I'm not really following your example of how people could use this to do anything remotely useful, but we definitely don't want to reject URLs with a valid question ID but the wrong title, because now editing the title of a question breaks all links to it, and renaming questions happens all the time

  • 1
    I don't understand why the title is included in the URL anyway, we got [linkification](after.all) Oct 12, 2010 at 14:48
  • As I said the example isn't the best. What if I generate 1 billion links that contain the word Viagra and other nasty things related to SO? Don't you think search engines will lower the rank? Oct 12, 2010 at 14:48
  • 3
    @Alex: No-one cares, if Bing lowers the rank. Oct 12, 2010 at 14:51
  • 2
    @Alex, so you're afraid of, say, an IDE maker seeing SO.com/questions/12345/this-is-about-my-competitor and posting links on his website to SO.com/questions/12345/cheap-viagra?
    – Pops
    Oct 12, 2010 at 14:54
  • @Ladybug Killer I understand, and so far this hasn't been a problem, I agree. But, you can get Google to index these types of links if you really want. With many many links linking to these ones. Oct 12, 2010 at 14:55
  • @Popular Yes, sort of. It's a bad example, but bad people can come up with ingenious ideas how to exploit this. Oct 12, 2010 at 15:03

Like Michael Mrozek, I don't see how this is an issue... but if we're concerned, maybe the solution is an automatic 301 Moved Permanently redirect if the URL's SEO keywords don't match the current title? That way inbound links are not broken when the title changes, and incorrect links like the ones above will be purged from existence...

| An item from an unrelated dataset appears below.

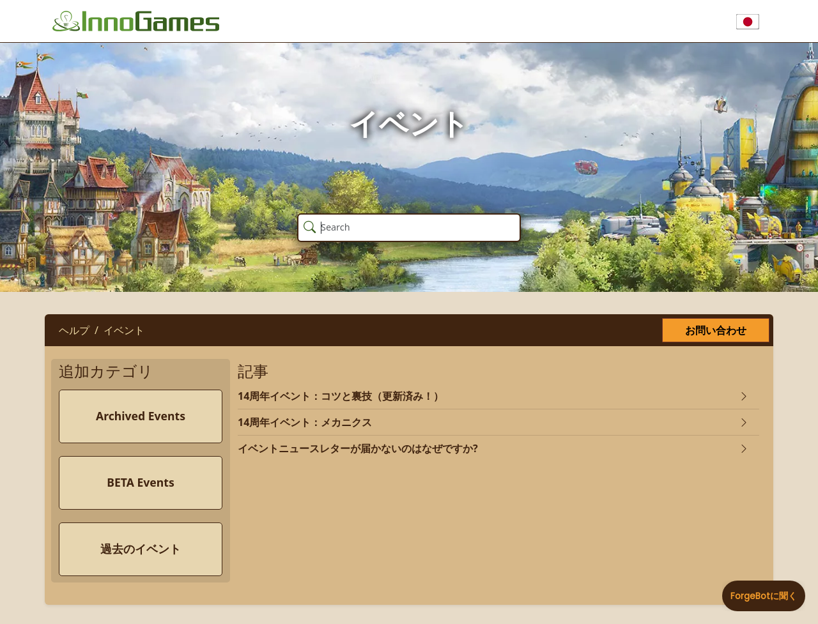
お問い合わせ (715, 330)
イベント (124, 330)
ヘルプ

TO clarify what I'm thinking is some logic in the SO engine which, after extracting the question ID from the URL and pulling up the question details from the database, recalculates the URL SEO title portion (what-do-you-use-to-keep-notes-as-a-developer in the above example) and compares to the actual URL being requested, and issues a HTTP/1.1 301 Moved Permanently header if they don't match.

  • This could be something for discussion. I was thinking of something more drastically like return 404, but as somebody mentioned the title of the question changes and I guess and 301 would be better. Oct 12, 2010 at 15:48
  • +1 This seems to be the right approach.
    – user150068
    Oct 12, 2010 at 17:02
  • @Alexandru: But it's not "not found". It is found, just the URL isn't right. So a 404 is definitely incorrect. Oct 12, 2010 at 19:30
  • Slightly related: it is doing some redirects when the question id is actually the id of an answer. Like here, where I've replace the id of the question with the id of this very answer: meta.stackexchange.com/questions/67395/… Sounds like this solution fits in very well!
    – Arjan
    Oct 12, 2010 at 20:57

I don't know when this was introduced (surely before January 9th 2011), but since quite some time a slug matching redirect is done if needed, to fix the URL. I guess that fixes this?

(As an aside: this also tells people who cannot access some URL what the title of a page is, as one first gets a 301 Moved, followed by a 404 Not Found.)